LIVINGSTON, Wis., April 16 (UPI) -- Meteorite hunters descended on southwestern Wisconsin after a fireball flashed and a sonic boom sounded over the Midwest, officials say.
"When things like this happen, it is kind of like the alarm going off in the volunteer fire department," Steve Arnold of the reality-TV show "Meteorite Men" told the Chicago Tribune. "If you can pull your boots on and go, you go, but if not, you wait to hear what happens."
Paul Sipiera, adjunct curator of the Field Museum's Pritzker Center for Meteoritics and Polar Studies in Chicago, planned to lead investigators to an area near Livingston, Wis., to search for meteorite fragments.
The fireball blazed across the sky Wednesday night.
"What we will try to do is coordinate eyewitnesses who saw the fireball and pinpoint its trajectory, then get word out to farmers to get them to be on the lookout for strange rocks," said Sipiera, whose Illinois foundation buys meteorites for the Field Museum collection.

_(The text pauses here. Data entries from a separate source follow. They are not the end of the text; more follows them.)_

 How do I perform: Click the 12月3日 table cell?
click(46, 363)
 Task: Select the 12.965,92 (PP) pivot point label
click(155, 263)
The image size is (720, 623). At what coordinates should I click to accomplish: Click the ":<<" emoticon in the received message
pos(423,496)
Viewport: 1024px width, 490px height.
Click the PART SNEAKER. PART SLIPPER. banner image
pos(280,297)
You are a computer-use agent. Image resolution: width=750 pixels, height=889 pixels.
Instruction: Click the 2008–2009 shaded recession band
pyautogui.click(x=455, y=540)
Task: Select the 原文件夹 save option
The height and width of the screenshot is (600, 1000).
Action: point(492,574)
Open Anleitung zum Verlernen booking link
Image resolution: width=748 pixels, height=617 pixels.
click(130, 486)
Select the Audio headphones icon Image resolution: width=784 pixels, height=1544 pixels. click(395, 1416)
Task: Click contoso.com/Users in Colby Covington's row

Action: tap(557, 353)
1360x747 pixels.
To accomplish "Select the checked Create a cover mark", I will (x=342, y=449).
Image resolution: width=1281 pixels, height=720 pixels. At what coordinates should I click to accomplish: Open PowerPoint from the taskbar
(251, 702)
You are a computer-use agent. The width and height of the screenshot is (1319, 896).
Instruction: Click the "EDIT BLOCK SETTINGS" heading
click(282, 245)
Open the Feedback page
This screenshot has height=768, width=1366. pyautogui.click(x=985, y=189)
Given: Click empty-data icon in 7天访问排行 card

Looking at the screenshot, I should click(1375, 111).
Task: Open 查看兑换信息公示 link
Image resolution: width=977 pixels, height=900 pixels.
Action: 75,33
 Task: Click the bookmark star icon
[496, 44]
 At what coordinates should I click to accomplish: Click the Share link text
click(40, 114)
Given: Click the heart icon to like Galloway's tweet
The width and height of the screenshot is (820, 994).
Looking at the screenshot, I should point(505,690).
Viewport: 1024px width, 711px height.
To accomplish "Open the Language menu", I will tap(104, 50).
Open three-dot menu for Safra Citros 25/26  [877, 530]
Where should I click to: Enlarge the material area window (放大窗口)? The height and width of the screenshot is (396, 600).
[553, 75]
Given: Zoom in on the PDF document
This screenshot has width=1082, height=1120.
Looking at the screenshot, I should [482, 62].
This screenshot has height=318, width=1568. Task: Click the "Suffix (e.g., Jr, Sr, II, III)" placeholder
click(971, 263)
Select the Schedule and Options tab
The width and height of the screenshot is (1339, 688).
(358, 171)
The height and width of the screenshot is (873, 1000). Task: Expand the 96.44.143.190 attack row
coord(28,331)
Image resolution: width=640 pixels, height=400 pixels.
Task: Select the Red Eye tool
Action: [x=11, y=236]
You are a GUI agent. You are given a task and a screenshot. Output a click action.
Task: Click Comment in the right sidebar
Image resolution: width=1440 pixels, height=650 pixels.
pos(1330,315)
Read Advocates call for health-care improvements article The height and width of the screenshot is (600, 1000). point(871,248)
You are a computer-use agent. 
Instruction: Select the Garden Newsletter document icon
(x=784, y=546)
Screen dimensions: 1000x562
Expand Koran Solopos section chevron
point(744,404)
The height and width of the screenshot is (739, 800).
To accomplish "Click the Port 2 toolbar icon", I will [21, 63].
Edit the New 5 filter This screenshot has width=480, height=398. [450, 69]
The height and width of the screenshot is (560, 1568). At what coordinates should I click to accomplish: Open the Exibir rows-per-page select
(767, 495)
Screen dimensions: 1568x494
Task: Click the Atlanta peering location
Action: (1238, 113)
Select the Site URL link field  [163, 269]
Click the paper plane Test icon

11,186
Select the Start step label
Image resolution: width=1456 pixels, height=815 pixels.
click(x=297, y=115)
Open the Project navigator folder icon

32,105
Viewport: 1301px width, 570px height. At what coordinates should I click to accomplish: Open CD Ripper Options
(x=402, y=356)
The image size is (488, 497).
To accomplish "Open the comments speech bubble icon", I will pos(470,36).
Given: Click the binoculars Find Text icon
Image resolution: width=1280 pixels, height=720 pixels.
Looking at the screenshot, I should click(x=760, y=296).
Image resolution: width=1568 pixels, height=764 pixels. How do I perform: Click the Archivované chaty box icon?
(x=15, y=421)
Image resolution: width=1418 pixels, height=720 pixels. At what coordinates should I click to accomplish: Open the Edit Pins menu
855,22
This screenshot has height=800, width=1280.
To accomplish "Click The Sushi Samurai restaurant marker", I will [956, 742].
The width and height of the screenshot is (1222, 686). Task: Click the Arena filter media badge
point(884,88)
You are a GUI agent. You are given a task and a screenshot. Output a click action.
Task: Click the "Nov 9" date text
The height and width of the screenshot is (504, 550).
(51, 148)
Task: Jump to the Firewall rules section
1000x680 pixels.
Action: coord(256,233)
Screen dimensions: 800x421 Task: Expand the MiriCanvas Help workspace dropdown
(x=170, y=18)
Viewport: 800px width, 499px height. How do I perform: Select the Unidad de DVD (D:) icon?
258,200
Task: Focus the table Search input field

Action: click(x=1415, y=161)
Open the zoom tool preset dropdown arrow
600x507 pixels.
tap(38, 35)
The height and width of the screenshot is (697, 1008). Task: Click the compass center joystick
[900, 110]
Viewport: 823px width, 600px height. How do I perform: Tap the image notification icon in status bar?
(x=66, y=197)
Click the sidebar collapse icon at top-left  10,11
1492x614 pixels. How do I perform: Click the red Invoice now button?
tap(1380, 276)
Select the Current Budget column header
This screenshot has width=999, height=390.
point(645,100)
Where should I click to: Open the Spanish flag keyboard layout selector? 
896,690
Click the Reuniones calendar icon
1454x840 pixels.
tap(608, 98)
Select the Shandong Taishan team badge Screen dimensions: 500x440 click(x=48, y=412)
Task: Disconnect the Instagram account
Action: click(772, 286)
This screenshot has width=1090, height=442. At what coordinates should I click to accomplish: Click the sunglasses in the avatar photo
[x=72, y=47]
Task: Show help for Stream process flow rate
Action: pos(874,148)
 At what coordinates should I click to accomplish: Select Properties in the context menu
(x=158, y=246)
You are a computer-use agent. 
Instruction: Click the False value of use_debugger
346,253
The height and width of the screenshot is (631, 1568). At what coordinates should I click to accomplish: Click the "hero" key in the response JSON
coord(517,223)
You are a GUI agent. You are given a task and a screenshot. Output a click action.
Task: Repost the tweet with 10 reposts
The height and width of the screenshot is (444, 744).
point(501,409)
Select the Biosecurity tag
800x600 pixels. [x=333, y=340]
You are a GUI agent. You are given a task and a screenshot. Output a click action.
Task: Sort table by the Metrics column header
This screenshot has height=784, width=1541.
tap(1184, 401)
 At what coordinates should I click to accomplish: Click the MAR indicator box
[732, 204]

If the search yields any fragments, many more meteorite hunters are expected to descend on the area.
Calls about the meteorite have come to Sipiera's Planetary Studies Foundation from as far away as England.
"I would guess there are meteorite hunters and dealers boarding airplanes all over the country this morning, heading for Wisconsin," said Mark Hammergren, an astronomer at the Adler Planetarium in Chicago.